● Your objective
Using the records below, transcribe word for word the stretch from the line that contains "[site mode button] (300, 343)" through the line that contains "JudithBlogtSolo (187, 184)", both end lines included, and nothing else.

== Records provided ==

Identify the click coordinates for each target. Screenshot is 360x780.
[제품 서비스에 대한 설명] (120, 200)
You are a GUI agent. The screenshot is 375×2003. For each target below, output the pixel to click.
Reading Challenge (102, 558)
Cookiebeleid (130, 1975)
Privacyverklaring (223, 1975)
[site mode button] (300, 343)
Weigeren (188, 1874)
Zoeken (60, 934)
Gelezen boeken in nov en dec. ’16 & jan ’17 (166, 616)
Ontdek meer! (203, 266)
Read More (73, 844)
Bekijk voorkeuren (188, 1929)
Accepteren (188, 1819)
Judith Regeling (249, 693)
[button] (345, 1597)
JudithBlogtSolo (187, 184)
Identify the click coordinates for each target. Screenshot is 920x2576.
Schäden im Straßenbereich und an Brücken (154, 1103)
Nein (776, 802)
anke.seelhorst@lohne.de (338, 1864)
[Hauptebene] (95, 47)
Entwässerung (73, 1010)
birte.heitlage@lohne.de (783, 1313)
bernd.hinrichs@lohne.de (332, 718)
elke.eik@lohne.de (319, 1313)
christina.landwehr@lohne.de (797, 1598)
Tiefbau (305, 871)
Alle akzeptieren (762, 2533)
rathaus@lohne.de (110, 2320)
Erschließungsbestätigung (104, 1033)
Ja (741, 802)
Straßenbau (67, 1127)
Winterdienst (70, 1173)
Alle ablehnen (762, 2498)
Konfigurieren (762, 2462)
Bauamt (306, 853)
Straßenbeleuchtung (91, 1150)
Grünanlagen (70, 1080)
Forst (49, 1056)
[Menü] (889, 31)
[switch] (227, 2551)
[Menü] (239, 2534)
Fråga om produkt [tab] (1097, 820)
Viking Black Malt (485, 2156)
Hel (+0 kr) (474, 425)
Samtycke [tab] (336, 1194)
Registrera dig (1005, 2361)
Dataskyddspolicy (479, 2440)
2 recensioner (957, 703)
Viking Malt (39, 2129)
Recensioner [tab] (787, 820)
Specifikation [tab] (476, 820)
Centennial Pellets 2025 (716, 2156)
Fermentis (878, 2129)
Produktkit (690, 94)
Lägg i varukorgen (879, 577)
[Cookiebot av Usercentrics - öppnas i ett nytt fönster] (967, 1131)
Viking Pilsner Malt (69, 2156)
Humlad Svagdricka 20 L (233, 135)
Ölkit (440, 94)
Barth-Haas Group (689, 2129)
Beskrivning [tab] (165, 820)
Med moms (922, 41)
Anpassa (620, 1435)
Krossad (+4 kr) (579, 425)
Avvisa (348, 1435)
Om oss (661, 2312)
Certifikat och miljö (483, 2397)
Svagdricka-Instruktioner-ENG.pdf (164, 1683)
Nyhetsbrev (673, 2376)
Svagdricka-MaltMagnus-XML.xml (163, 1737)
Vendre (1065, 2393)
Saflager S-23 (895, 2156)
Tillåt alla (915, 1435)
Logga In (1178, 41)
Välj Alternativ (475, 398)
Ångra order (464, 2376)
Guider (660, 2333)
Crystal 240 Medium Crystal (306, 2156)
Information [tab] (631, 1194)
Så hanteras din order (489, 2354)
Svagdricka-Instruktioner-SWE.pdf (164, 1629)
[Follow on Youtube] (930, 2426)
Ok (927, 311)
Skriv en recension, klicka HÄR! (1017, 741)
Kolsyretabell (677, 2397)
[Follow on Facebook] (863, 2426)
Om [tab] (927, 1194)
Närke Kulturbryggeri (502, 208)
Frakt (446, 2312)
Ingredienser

===

● Response to this task
[site mode button] (300, 343)
Weigeren (188, 1874)
Zoeken (60, 934)
Gelezen boeken in nov en dec. ’16 & jan ’17 (166, 616)
Ontdek meer! (203, 266)
Read More (73, 844)
Bekijk voorkeuren (188, 1929)
Accepteren (188, 1819)
Judith Regeling (249, 693)
[button] (345, 1597)
JudithBlogtSolo (187, 184)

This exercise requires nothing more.